Reject she cannot, and if she but stays
His suit, 'tis shame on all that woman's days.
So thrown amid new laws, new places, why,
'Tis magic she must have to prophesy.
Home never taught her that—how best to guide
Towards peace this thing that sleepeth at her side,
And she, who, labouring long, shall find some way
Whereby her lord may bear with her, nor fray
His yoke too fiercely, blessed is the breath
That woman draws! Else let her pray for death.

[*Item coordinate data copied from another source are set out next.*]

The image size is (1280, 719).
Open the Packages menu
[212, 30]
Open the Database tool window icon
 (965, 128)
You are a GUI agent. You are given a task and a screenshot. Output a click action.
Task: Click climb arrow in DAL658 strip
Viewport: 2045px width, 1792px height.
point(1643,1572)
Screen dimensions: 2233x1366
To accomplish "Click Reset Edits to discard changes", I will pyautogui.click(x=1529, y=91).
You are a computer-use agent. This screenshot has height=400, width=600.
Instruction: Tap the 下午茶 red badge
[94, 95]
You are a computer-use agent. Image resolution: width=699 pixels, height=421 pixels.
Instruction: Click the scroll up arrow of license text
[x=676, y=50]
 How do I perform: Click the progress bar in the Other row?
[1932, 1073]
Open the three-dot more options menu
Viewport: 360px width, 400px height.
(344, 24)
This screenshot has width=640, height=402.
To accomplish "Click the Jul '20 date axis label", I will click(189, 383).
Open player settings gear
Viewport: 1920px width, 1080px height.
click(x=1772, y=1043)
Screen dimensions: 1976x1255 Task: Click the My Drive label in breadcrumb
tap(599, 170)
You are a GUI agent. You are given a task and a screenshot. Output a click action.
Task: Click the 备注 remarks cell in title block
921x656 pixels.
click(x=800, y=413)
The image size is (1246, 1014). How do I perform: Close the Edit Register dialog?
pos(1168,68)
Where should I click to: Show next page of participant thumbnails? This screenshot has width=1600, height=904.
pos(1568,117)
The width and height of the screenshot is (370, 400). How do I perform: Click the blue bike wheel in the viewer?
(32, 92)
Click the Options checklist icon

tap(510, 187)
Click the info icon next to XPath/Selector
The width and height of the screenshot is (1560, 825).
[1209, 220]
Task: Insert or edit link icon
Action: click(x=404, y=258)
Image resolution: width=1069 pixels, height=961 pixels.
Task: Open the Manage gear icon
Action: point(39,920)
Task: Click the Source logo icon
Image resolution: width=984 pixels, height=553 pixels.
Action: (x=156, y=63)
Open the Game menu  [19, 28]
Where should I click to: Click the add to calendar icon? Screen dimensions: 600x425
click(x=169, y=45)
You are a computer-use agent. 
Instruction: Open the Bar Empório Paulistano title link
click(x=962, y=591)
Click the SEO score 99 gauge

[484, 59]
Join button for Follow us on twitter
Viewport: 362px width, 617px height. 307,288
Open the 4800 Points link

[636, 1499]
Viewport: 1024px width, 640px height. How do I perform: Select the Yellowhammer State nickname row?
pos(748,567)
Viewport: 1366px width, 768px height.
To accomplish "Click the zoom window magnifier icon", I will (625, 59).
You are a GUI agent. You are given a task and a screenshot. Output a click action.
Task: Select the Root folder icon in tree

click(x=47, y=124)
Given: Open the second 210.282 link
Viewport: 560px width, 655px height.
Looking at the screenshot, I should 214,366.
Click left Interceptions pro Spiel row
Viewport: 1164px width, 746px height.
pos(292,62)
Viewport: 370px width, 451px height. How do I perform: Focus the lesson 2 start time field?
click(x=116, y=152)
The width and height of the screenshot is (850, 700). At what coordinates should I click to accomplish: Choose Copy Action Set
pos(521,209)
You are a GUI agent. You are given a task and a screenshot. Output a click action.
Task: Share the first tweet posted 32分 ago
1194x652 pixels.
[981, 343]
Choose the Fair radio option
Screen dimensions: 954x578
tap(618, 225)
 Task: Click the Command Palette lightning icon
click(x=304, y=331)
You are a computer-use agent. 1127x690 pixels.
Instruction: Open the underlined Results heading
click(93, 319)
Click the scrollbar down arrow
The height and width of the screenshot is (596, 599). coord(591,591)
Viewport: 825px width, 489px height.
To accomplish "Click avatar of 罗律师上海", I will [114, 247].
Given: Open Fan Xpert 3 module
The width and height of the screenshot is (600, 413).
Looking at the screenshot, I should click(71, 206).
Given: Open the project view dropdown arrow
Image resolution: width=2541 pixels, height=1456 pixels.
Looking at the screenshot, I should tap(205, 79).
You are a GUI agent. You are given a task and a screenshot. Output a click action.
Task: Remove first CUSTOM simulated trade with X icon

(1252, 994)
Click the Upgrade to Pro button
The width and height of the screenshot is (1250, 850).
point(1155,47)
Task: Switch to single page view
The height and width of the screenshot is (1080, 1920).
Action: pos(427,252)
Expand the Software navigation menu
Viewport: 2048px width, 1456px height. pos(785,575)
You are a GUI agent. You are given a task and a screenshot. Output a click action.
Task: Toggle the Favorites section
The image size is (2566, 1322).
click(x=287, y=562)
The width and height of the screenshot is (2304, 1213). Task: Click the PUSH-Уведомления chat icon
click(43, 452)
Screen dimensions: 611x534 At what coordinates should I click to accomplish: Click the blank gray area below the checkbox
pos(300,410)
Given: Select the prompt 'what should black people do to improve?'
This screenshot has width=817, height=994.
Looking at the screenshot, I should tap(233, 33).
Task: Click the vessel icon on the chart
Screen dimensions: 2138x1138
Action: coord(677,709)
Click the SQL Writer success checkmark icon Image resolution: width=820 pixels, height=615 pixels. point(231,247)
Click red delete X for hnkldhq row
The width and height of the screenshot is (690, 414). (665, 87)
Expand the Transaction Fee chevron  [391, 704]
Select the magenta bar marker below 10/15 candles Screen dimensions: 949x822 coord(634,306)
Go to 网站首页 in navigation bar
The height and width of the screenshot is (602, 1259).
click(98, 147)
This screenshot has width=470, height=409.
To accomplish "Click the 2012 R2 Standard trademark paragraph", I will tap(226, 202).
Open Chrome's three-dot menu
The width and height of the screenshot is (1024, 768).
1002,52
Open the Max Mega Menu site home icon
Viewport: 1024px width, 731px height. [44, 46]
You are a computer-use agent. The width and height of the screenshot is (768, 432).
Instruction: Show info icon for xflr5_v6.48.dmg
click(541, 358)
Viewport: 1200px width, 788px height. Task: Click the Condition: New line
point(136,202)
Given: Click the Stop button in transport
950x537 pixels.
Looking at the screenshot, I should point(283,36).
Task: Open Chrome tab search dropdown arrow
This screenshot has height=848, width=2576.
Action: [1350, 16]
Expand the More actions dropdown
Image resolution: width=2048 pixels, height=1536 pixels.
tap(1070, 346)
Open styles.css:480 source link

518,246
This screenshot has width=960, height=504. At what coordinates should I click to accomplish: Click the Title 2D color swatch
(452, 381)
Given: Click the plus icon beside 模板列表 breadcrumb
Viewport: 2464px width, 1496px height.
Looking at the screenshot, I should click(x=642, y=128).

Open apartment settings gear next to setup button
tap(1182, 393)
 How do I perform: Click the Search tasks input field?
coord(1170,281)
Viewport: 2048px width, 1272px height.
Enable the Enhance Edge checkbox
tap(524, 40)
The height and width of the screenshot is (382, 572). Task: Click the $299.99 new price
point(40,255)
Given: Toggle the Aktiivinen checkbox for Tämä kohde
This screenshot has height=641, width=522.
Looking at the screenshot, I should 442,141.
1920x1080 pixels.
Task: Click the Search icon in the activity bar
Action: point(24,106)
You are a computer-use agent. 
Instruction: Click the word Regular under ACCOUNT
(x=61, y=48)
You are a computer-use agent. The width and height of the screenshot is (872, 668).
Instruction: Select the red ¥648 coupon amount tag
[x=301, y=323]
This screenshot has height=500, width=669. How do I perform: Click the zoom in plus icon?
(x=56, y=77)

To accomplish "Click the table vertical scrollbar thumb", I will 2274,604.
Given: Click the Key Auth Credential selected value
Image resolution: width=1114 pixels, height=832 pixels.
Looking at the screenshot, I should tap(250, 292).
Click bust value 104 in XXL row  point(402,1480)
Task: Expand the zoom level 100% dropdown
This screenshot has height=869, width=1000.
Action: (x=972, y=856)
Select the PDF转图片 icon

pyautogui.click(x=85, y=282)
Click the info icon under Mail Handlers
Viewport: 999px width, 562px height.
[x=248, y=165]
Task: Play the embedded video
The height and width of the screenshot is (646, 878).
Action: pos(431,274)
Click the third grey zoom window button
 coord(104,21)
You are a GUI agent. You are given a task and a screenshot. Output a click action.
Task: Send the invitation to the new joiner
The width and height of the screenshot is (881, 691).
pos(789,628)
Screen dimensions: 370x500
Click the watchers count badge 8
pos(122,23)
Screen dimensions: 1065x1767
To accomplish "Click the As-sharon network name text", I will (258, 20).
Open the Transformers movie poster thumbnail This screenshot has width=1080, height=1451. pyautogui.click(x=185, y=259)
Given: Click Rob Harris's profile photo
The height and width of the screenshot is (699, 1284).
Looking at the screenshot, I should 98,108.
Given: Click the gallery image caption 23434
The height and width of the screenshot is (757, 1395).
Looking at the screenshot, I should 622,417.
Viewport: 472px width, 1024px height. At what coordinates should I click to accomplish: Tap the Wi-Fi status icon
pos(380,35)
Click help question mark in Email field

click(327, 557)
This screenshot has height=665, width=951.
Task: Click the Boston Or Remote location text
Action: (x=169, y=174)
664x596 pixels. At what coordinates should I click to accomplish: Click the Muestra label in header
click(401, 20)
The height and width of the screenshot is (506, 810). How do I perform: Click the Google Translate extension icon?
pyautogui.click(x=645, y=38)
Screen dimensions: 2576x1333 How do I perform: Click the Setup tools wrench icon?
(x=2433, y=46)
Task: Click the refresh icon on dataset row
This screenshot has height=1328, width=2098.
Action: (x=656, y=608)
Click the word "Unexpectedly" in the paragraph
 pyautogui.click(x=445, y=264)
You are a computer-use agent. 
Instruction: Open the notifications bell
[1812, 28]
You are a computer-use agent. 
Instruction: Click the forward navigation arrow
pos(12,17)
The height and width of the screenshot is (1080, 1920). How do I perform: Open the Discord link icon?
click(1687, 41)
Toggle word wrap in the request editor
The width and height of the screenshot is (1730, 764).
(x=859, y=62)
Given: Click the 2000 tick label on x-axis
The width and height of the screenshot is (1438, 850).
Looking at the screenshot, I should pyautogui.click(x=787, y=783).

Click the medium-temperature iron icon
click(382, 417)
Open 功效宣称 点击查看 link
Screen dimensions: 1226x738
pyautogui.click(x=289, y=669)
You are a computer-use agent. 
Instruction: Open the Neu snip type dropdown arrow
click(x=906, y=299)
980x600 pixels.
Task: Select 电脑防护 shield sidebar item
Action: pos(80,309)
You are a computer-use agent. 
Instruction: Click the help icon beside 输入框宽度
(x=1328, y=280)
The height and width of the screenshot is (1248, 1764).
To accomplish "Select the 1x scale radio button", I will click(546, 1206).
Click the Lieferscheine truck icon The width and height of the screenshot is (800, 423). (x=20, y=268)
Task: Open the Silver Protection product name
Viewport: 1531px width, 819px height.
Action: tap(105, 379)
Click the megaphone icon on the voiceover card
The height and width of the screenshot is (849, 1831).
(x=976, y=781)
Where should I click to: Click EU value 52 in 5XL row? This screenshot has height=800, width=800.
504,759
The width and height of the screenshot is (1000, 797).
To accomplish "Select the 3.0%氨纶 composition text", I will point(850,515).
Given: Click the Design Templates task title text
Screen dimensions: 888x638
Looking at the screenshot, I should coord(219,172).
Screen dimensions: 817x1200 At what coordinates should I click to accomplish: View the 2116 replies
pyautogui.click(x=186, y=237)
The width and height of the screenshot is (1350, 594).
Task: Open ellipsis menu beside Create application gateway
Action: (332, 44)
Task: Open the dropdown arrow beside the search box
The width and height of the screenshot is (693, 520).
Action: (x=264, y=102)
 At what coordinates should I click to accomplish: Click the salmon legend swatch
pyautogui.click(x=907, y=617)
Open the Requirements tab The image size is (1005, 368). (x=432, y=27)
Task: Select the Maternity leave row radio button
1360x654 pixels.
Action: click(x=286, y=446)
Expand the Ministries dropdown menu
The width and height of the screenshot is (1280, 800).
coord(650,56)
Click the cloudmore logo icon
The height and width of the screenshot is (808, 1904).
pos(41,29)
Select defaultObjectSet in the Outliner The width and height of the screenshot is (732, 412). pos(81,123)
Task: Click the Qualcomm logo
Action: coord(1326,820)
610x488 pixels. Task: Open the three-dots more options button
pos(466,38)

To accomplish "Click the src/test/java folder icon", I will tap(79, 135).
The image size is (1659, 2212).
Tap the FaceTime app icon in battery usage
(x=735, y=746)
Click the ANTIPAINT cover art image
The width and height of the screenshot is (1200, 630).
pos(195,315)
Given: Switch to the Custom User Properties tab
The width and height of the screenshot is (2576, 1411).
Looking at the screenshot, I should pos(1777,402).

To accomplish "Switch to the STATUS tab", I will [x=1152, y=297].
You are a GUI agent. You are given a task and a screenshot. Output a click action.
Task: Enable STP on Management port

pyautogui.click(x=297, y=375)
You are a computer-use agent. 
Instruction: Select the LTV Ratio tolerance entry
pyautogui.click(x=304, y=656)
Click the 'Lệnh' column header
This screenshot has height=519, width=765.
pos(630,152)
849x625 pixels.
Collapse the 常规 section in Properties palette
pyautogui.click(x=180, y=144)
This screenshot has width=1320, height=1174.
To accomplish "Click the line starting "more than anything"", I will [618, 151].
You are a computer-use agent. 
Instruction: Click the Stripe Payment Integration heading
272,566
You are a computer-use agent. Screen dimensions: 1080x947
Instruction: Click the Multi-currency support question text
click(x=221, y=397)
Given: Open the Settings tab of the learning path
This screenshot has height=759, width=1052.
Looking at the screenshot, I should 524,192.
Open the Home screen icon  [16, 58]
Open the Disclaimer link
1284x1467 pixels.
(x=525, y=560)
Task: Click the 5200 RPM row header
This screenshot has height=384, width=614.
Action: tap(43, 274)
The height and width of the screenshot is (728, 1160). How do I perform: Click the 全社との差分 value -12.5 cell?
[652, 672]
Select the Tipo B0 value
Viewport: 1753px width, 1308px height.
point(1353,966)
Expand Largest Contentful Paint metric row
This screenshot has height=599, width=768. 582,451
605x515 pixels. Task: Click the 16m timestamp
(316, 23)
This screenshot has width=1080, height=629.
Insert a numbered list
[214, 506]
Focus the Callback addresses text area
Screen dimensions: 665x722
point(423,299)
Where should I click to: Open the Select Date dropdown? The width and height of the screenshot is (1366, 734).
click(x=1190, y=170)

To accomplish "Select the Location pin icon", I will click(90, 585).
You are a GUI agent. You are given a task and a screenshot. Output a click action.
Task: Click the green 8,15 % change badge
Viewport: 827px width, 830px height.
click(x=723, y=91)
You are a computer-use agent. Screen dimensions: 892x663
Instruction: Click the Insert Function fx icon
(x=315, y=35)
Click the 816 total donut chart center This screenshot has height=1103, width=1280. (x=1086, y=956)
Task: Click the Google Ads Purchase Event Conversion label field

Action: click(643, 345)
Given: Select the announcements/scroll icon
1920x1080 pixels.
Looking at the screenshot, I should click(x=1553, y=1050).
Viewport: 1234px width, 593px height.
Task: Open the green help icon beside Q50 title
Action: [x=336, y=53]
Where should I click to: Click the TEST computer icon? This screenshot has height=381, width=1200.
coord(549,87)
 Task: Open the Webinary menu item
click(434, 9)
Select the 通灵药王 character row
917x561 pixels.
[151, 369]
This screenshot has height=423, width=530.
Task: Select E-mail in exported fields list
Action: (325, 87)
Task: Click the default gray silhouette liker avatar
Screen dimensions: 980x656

Her lord, if he be wearied of her face
Within doors, gets him forth; some merrier place
Will ease his heart; but she waits on, her whole
Vision enchained on a single soul.
And then, forsooth, 'tis they that face the call
Of war, while we sit sheltered, hid from all
Peril. False mocking. Sooner would I stand
Three times to face their battles, shield in hand,
Than bear our child."
—Euripides.

If we turn now from eastern civilisation to ancient Greece, the picture there presented to us is in many ways in sharp contrast to anything we have yet examined. The Greeks founded western civilisation, but their rapid advance in general culture was by no means accompanied by a corresponding improvement in the position of women. The fineness of their civilisation and their exquisite achievement in so many directions makes it the more necessary to remember this.